# SOURCE EXTRACT
==================================================

HiveSQL Tricks for A Better Life

This post is mainly a notebook I use to record some practical HiveSQL tricks during daily work. Hopefully it will also make your life easier.

Concatenate strings from several rows by SQL

We use the same logic as we did in Pandas to perform the task.

SELECT  t.user_id
        ,concat_ws(',',collect_set(tag)) AS tags
        ,concat_ws(',',collect_set(product)) AS products
FROM    table_name
GROUP BY user_id

all tags and products will grouped by each user name, seperated by comma

Remove duplicates in a more efficient way

We use ROW_NUMBER() function to identify the replicated rows and then simply select the rows we need.

SELECT	user_id
        ,product_id
        ,order_time
FROM (
        SELECT	user_id
                ,product_id
                ,order_time
                ,ROW_NUMBER() OVER (PARTITION BY user_id, product_id ORDER BY order_time ASC) AS rn
        FROM    orders
) t
WHERE t.rn = 1

We select the first record for any products purchased by all users

First we select all rows like we'd normally do, then we add a new column ROW_NUMBER() with partition by user_id and product_id. This is similar to .groupby(['user_id','product_id']) in pandas. Then the ordering is by order_time ascendingly, meaning the earliest order will be numbered as 1.

==================================================

# EXERCISE OBJECTIVE
List every SQL function that the queries in the HiveSQL tricks post call.

# STORED DATA
==================================================

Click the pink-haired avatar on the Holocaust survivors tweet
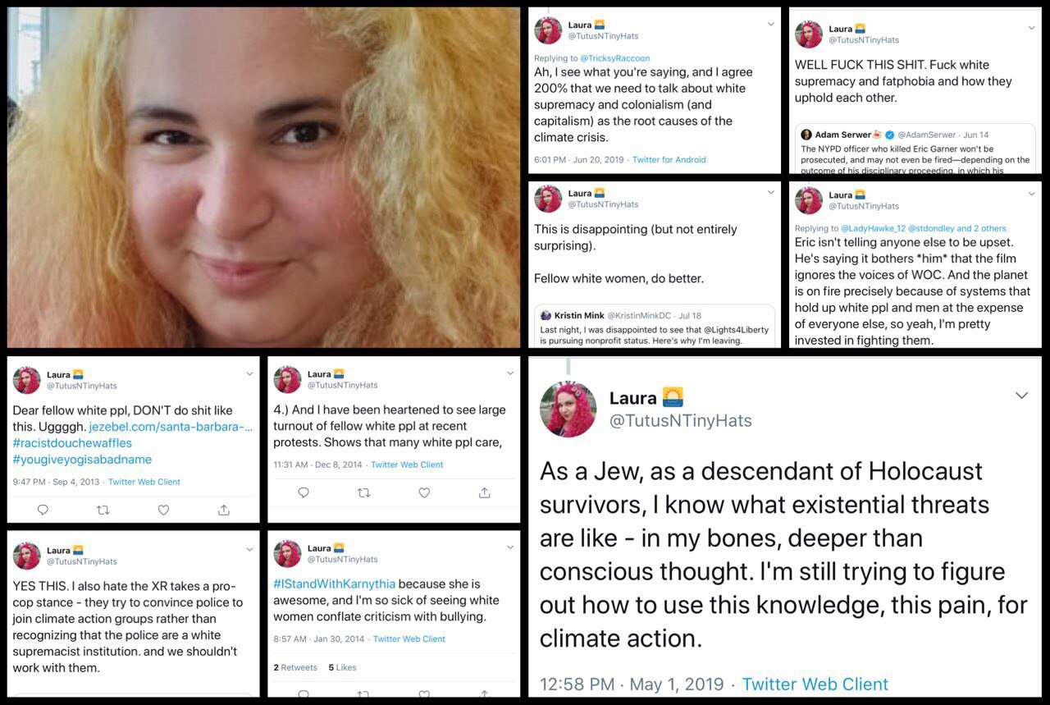The height and width of the screenshot is (705, 1050). tap(568, 409)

==================================================

# TASK RESPONSE
concat_ws, collect_set, ROW_NUMBER